Masuma Khan, right, and her daughter Riya, left, attend a news conference announcing the introduction of SB 995, dubbed the Masuma Khan Justice Act, at the California Community Foundation in downtown Los Angeles on Friday.
(Christina House / Los Angeles Times)
Hector Villagra of the Mexican American Legal Defense and Educational Fund said SB 995 was carefully crafted so that it is constitutional and does not intrude on federal authority.
“What it says is if you want to operate a facility that holds people involuntarily, if it is above a certain size, then it has to meet basic standards for air and food quality, for temperature and occupancy and fire safety,” he said. “It says that these apply to no matter who you are, no matter who you contract with.”

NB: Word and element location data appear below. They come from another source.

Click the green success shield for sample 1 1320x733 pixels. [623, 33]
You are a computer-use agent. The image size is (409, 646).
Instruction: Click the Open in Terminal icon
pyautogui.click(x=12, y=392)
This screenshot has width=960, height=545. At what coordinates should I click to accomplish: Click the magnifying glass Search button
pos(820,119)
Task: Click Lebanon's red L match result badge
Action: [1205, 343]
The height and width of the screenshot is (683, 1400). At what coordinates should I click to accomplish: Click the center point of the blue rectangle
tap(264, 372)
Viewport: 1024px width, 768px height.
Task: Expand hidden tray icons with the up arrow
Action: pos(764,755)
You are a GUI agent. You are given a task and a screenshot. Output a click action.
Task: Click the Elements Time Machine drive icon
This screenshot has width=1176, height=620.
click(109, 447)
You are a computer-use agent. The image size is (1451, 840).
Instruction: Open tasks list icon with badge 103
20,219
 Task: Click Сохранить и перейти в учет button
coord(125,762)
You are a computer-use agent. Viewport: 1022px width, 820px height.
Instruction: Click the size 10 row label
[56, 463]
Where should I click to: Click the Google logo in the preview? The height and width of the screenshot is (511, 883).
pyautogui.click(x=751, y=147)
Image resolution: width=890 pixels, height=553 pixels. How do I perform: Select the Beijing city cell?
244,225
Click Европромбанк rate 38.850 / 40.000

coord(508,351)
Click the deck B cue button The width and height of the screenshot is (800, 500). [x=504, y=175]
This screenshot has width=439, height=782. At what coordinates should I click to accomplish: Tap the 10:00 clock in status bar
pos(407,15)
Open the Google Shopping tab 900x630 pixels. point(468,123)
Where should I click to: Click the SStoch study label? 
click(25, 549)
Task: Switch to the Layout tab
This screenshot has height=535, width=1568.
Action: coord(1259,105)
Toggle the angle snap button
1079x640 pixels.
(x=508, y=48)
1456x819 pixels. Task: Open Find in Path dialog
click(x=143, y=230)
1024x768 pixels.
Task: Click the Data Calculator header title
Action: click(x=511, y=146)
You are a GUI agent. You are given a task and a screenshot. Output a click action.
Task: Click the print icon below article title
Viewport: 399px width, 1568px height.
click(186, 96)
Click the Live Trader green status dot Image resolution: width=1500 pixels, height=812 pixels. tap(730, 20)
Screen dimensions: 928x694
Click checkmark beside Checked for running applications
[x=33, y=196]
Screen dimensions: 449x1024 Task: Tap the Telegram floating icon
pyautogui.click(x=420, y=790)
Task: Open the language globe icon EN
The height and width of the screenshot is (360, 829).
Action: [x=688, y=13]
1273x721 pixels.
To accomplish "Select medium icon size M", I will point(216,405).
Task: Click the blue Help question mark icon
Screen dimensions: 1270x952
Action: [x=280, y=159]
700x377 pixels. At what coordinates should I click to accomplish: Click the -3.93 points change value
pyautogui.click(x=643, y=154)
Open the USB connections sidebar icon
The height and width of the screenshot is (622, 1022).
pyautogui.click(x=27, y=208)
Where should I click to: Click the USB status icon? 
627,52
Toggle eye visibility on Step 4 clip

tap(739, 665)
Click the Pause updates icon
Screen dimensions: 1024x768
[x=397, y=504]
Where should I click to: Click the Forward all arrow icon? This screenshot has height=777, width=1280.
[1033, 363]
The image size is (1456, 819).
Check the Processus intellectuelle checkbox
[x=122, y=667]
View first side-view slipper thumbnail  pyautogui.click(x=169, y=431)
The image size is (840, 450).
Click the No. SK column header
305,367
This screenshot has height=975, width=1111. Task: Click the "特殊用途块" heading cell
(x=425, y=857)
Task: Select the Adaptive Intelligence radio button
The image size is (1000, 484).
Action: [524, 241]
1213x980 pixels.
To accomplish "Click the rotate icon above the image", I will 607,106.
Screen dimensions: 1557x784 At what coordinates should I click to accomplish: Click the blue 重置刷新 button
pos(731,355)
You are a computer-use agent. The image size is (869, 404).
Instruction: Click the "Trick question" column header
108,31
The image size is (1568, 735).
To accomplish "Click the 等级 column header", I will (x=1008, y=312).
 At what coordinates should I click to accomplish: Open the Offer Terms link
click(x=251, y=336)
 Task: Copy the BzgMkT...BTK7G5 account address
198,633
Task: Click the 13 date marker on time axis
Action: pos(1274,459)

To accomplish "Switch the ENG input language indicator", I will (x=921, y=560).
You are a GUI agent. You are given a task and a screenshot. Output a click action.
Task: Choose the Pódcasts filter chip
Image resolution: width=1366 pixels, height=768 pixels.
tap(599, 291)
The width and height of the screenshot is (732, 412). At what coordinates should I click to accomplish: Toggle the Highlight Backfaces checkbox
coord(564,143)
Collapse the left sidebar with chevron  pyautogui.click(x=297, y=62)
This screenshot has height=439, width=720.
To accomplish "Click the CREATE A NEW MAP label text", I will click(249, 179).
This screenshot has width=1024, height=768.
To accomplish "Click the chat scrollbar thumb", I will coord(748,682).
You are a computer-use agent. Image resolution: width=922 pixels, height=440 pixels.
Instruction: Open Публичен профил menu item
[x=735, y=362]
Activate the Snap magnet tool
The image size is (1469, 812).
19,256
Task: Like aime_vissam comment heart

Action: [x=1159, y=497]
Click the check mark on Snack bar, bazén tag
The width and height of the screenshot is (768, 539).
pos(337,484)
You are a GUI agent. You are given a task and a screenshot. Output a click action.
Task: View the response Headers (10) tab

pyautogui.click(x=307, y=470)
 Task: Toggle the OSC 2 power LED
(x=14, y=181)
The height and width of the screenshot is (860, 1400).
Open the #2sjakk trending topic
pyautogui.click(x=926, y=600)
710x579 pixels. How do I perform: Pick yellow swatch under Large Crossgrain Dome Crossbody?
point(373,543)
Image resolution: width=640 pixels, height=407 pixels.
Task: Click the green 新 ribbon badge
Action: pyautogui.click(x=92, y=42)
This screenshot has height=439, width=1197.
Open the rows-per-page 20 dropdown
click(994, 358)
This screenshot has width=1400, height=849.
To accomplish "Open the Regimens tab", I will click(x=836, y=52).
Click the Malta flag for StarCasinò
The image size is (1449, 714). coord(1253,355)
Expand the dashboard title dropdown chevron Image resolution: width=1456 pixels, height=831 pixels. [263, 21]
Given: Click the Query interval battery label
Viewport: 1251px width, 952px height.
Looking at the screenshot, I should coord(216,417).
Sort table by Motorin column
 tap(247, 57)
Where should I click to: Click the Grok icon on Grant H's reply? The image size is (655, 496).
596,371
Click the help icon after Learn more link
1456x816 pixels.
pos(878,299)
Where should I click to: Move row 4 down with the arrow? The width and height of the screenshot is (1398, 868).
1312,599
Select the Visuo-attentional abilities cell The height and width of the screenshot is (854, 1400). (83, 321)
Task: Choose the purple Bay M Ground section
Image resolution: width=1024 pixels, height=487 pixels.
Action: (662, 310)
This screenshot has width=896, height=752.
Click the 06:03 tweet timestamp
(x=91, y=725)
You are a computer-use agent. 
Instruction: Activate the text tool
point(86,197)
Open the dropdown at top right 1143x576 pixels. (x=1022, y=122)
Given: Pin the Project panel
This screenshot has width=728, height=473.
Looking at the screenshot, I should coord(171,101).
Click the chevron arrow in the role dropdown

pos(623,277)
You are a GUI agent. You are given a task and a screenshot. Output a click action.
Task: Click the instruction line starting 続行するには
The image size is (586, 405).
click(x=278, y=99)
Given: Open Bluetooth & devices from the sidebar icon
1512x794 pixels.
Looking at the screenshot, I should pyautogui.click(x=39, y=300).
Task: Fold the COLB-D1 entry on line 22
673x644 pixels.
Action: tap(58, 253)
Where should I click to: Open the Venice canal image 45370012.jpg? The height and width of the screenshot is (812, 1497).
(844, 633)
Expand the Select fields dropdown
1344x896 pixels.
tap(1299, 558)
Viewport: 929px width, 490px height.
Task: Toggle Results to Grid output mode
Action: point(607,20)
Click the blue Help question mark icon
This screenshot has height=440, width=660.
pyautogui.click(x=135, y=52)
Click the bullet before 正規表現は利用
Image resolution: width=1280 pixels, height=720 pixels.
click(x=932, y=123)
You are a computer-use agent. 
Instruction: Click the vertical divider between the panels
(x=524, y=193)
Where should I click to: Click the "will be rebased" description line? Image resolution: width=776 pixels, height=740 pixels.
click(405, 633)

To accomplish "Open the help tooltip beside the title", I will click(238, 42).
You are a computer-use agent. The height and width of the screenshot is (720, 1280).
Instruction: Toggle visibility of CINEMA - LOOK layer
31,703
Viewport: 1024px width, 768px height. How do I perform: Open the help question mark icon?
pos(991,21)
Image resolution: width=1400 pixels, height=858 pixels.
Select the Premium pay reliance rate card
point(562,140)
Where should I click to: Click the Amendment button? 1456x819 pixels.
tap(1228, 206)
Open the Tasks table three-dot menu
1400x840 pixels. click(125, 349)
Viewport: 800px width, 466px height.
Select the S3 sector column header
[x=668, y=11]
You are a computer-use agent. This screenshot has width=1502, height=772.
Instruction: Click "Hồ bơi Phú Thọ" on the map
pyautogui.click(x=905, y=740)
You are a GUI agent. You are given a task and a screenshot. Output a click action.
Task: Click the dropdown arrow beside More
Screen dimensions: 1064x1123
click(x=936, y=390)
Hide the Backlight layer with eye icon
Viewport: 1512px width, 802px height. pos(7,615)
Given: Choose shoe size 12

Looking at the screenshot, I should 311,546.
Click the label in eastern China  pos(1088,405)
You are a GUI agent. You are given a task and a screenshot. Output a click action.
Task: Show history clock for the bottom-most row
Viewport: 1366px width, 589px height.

Angelica Salas, executive director of the Coalition for Humane Immigrant Rights (CHIRLA) and who is also co-sponsoring the bill, said the state must employ its policing powers to ensure residents in detention centers have access to basic necessities, care and safety.
“It is unconscionable to continue to operate these facilities without oversight given the unprecedented numbers of individuals detained in our state,” she said
Perez said the bill, dubbed the Masuma Khan Justice Act, might begin the legislative process by mid-May.